Alors, ma difficulté, de ce point de vue-là, d’avoir proposé des choses tout à fait autrement, c’est que ça ne se sait pas. Si vous regardez même mon bouquin Le prix, paru en 2010, mon bouquin Comment la vérité et la réalité furent inventées en 2009, si ils ont été publiés, c’est parce que j’avais prévu la crise des subprime. Vous le verrez, d’ailleurs, et c’est d’ailleurs un petit peu gênant : sur la couverture du Gallimard, on ne dit pas : « Ce sont des élucubrations, mais réfléchissez quand même au fait que le type qui a écrit ça a quand même prédit la crise des subprime », mais c’est tout comme ! C’est dommage, mais enfin bon, si ça permet à un certain nombre de gens de le lire, c’est déjà pas mal, c’est une bonne chose.
Encore que, quand j’ai vu – les bras m’en sont tombés, quand même un peu – quand j’ai lu le livre de Servigne et Stevens sur la collapsologie, parce que dans ce livre, il était écrit noir sur blanc qu’il était impossible de prévoir la crise des subprimes. Alors, c’est quand même, un petit peu, je dirais, jeter mon bouquin de 250 pages où je donne une explication qui me semble quand même très motivée, comme on dit, c’est-à-dire que c’est quand même une explication pas à pas, qui met en évidence des mécanismes comme dire : « Si A bouge, B va bouger aussi », etc. Dire : « Il est impossible de le faire », c’est ou bien ne pas avoir lu le livre, ou l’avoir lu et ne pas avoir été convaincu. Ça me paraît quand même un peu difficile de ne pas être convaincu par le fait que, eh bien, il y a là une explication qui tient debout de la manière dont les choses vont se passer. Parce que, dans ce livre-là, si vous l’avez vu, La crise du capitalisme américain, je ne dis pas : « Il va y avoir une crise, et, bon, croyez-moi là-dessus ! », non, c’est une démonstration. Une démonstration en 250 pages avec, quand même, de la manière dont on le fait d’habitude, avec des arguments, des chiffres, etc., et en décrivant des mécanismes causaux : « Si A se passe, B va se passer aussi », et ainsi de suite.

• **CONSIGNES**:
**1)** D'après l'extrait, pourquoi les livres Le prix et Comment la vérité et la réalité furent inventées ont-ils été publiés ? Répondez en une à trois phrases.
**2)** Combien de pages compte le livre La crise du capitalisme américain selon l'extrait ?
**3)** Reproduisez le passage de l'extrait qui commence par « Alors, ma difficulté, de » et se poursuit jusqu'à « une bonne chose. ».
Les lignes suivantes proviennent d'une autre source.

• **DONNÉES RECUEILLIES**:
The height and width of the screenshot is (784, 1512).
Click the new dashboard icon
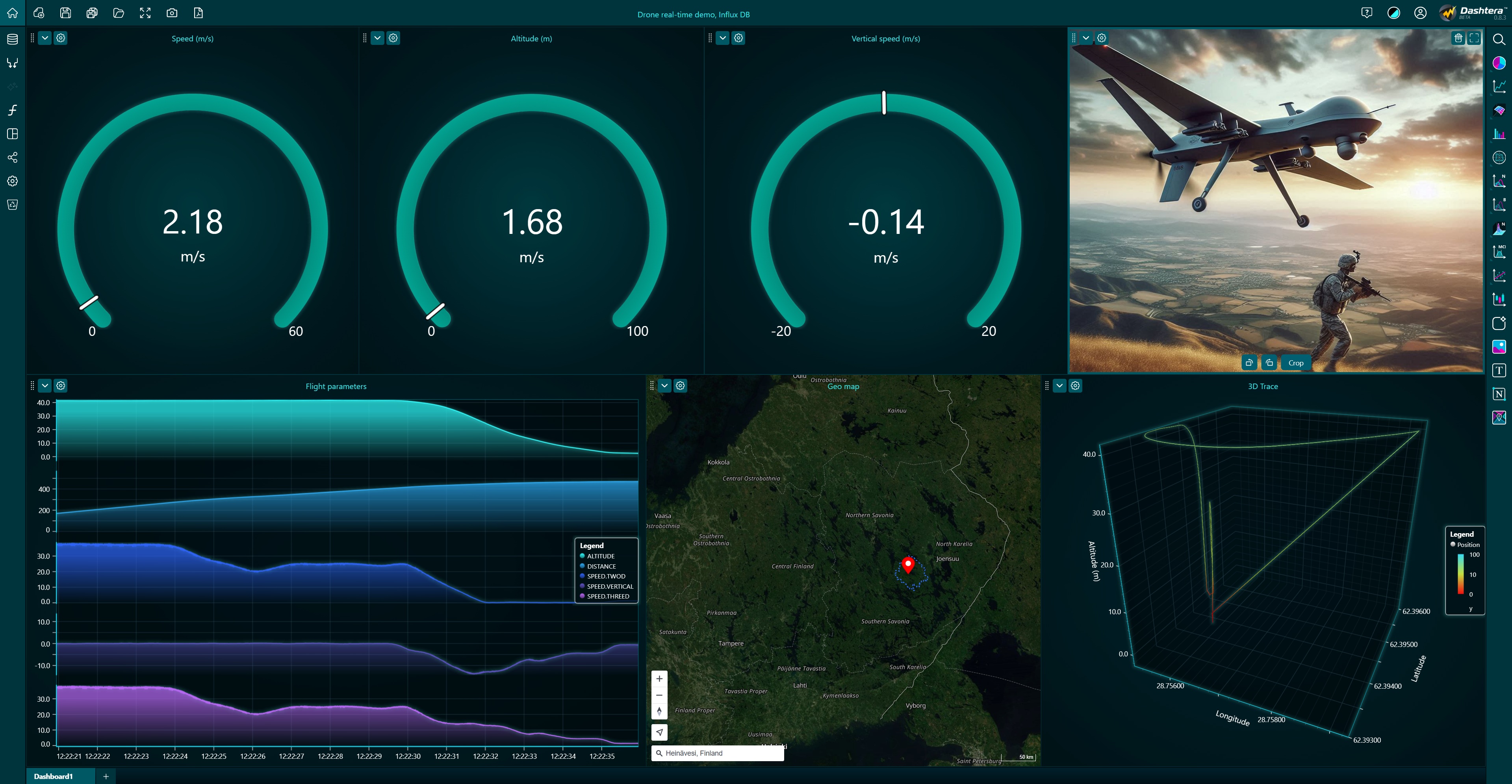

• **RÉPONSES**:
**1)** Ils ont été publiés parce que la personne qui s'exprime avait prévu la crise des subprime.

**2)** Il compte 250 pages.

**3)**
Alors, ma difficulté, de ce point de vue-là, d’avoir proposé des choses tout à fait autrement, c’est que ça ne se sait pas. Si vous regardez même mon bouquin Le prix, paru en 2010, mon bouquin Comment la vérité et la réalité furent inventées en 2009, si ils ont été publiés, c’est parce que j’avais prévu la crise des subprime. Vous le verrez, d’ailleurs, et c’est d’ailleurs un petit peu gênant : sur la couverture du Gallimard, on ne dit pas : « Ce sont des élucubrations, mais réfléchissez quand même au fait que le type qui a écrit ça a quand même prédit la crise des subprime », mais c’est tout comme ! C’est dommage, mais enfin bon, si ça permet à un certain nombre de gens de le lire, c’est déjà pas mal, c’est une bonne chose.